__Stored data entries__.
──────
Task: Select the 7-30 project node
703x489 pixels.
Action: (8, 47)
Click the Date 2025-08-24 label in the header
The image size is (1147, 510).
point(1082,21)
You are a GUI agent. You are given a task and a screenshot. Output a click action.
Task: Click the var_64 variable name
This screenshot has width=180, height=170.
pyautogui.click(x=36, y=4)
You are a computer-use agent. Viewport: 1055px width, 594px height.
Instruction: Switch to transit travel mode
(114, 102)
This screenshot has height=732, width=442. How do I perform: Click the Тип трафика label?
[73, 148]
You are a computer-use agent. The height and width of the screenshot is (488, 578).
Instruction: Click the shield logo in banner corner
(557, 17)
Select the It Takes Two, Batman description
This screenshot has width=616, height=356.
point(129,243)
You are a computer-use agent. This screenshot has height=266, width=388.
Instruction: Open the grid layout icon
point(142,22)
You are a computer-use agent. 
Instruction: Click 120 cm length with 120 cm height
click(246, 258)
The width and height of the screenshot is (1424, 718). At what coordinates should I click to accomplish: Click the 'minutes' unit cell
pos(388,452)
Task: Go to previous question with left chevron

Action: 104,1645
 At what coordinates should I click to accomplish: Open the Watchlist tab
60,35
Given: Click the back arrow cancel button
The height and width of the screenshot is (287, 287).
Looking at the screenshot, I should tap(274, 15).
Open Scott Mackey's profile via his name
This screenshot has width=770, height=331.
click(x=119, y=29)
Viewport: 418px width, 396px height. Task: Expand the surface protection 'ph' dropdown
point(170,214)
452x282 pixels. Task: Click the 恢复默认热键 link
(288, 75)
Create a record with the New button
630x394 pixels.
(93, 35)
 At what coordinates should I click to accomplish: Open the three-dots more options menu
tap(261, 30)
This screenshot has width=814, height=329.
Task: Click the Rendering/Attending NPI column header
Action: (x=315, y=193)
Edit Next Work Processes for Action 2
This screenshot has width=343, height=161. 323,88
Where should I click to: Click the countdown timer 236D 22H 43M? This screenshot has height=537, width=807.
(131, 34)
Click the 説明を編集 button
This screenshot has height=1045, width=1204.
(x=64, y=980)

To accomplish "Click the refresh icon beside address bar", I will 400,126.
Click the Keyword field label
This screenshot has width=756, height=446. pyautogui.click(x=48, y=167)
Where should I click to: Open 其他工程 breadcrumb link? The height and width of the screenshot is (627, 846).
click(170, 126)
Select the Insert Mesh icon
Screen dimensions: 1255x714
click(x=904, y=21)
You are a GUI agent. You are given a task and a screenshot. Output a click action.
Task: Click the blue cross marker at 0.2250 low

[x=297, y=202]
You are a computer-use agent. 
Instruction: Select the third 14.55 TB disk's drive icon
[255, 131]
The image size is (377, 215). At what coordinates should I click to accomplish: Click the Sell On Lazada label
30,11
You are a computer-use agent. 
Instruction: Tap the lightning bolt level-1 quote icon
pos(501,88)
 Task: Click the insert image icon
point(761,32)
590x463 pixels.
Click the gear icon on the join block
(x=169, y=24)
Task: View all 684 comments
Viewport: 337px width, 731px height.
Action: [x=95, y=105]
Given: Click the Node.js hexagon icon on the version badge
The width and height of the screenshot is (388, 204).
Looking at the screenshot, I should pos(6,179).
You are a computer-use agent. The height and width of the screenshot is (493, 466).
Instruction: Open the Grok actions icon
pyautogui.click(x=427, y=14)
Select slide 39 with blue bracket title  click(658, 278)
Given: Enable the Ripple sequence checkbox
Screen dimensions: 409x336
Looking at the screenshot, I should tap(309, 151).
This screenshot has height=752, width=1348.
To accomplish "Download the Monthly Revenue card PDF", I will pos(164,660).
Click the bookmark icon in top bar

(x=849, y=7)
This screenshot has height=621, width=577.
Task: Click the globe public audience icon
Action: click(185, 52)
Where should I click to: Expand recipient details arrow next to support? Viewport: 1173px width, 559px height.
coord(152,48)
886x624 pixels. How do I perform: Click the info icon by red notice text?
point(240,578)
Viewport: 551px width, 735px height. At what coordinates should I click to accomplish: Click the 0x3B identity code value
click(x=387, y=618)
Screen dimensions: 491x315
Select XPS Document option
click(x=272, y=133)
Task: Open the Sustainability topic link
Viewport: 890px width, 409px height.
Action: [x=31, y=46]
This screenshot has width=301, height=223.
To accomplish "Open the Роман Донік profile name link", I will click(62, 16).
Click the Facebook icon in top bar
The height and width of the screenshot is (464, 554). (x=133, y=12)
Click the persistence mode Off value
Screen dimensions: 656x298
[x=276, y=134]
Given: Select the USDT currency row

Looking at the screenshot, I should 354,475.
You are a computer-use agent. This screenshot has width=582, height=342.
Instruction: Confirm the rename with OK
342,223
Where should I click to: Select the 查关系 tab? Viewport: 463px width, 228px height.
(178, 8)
──────
__WHAT THE TASK REQUIRES__. Reproduce all of the entries verbatim.

__OUTPUT FOR THIS EXERCISE__.
Task: Select the 7-30 project node
703x489 pixels.
Action: (8, 47)
Click the Date 2025-08-24 label in the header
The image size is (1147, 510).
point(1082,21)
You are a GUI agent. You are given a task and a screenshot. Output a click action.
Task: Click the var_64 variable name
This screenshot has width=180, height=170.
pyautogui.click(x=36, y=4)
You are a computer-use agent. Viewport: 1055px width, 594px height.
Instruction: Switch to transit travel mode
(114, 102)
This screenshot has height=732, width=442. How do I perform: Click the Тип трафика label?
[73, 148]
You are a computer-use agent. The height and width of the screenshot is (488, 578).
Instruction: Click the shield logo in banner corner
(557, 17)
Select the It Takes Two, Batman description
This screenshot has width=616, height=356.
point(129,243)
You are a computer-use agent. This screenshot has height=266, width=388.
Instruction: Open the grid layout icon
point(142,22)
You are a computer-use agent. 
Instruction: Click 120 cm length with 120 cm height
click(246, 258)
The width and height of the screenshot is (1424, 718). At what coordinates should I click to accomplish: Click the 'minutes' unit cell
pos(388,452)
Task: Go to previous question with left chevron

Action: 104,1645
 At what coordinates should I click to accomplish: Open the Watchlist tab
60,35
Given: Click the back arrow cancel button
The height and width of the screenshot is (287, 287).
Looking at the screenshot, I should tap(274, 15).
Open Scott Mackey's profile via his name
This screenshot has width=770, height=331.
click(x=119, y=29)
Viewport: 418px width, 396px height. Task: Expand the surface protection 'ph' dropdown
point(170,214)
452x282 pixels. Task: Click the 恢复默认热键 link
(288, 75)
Create a record with the New button
630x394 pixels.
(93, 35)
 At what coordinates should I click to accomplish: Open the three-dots more options menu
tap(261, 30)
This screenshot has width=814, height=329.
Task: Click the Rendering/Attending NPI column header
Action: (x=315, y=193)
Edit Next Work Processes for Action 2
This screenshot has width=343, height=161. 323,88
Where should I click to: Click the countdown timer 236D 22H 43M? This screenshot has height=537, width=807.
(131, 34)
Click the 説明を編集 button
This screenshot has height=1045, width=1204.
(x=64, y=980)

To accomplish "Click the refresh icon beside address bar", I will 400,126.
Click the Keyword field label
This screenshot has width=756, height=446. pyautogui.click(x=48, y=167)
Where should I click to: Open 其他工程 breadcrumb link? The height and width of the screenshot is (627, 846).
click(170, 126)
Select the Insert Mesh icon
Screen dimensions: 1255x714
click(x=904, y=21)
You are a GUI agent. You are given a task and a screenshot. Output a click action.
Task: Click the blue cross marker at 0.2250 low

[x=297, y=202]
You are a computer-use agent. 
Instruction: Select the third 14.55 TB disk's drive icon
[255, 131]
The image size is (377, 215). At what coordinates should I click to accomplish: Click the Sell On Lazada label
30,11
You are a computer-use agent. 
Instruction: Tap the lightning bolt level-1 quote icon
pos(501,88)
 Task: Click the insert image icon
point(761,32)
590x463 pixels.
Click the gear icon on the join block
(x=169, y=24)
Task: View all 684 comments
Viewport: 337px width, 731px height.
Action: [x=95, y=105]
Given: Click the Node.js hexagon icon on the version badge
The width and height of the screenshot is (388, 204).
Looking at the screenshot, I should pos(6,179).
You are a computer-use agent. The height and width of the screenshot is (493, 466).
Instruction: Open the Grok actions icon
pyautogui.click(x=427, y=14)
Select slide 39 with blue bracket title  click(658, 278)
Given: Enable the Ripple sequence checkbox
Screen dimensions: 409x336
Looking at the screenshot, I should tap(309, 151).
This screenshot has height=752, width=1348.
To accomplish "Download the Monthly Revenue card PDF", I will pos(164,660).
Click the bookmark icon in top bar

(x=849, y=7)
This screenshot has height=621, width=577.
Task: Click the globe public audience icon
Action: click(185, 52)
Where should I click to: Expand recipient details arrow next to support? Viewport: 1173px width, 559px height.
coord(152,48)
886x624 pixels. How do I perform: Click the info icon by red notice text?
point(240,578)
Viewport: 551px width, 735px height. At what coordinates should I click to accomplish: Click the 0x3B identity code value
click(x=387, y=618)
Screen dimensions: 491x315
Select XPS Document option
click(x=272, y=133)
Task: Open the Sustainability topic link
Viewport: 890px width, 409px height.
Action: [x=31, y=46]
This screenshot has width=301, height=223.
To accomplish "Open the Роман Донік profile name link", I will click(62, 16).
Click the Facebook icon in top bar
The height and width of the screenshot is (464, 554). (x=133, y=12)
Click the persistence mode Off value
Screen dimensions: 656x298
[x=276, y=134]
Given: Select the USDT currency row

Looking at the screenshot, I should 354,475.
You are a computer-use agent. This screenshot has width=582, height=342.
Instruction: Confirm the rename with OK
342,223
Where should I click to: Select the 查关系 tab? Viewport: 463px width, 228px height.
(178, 8)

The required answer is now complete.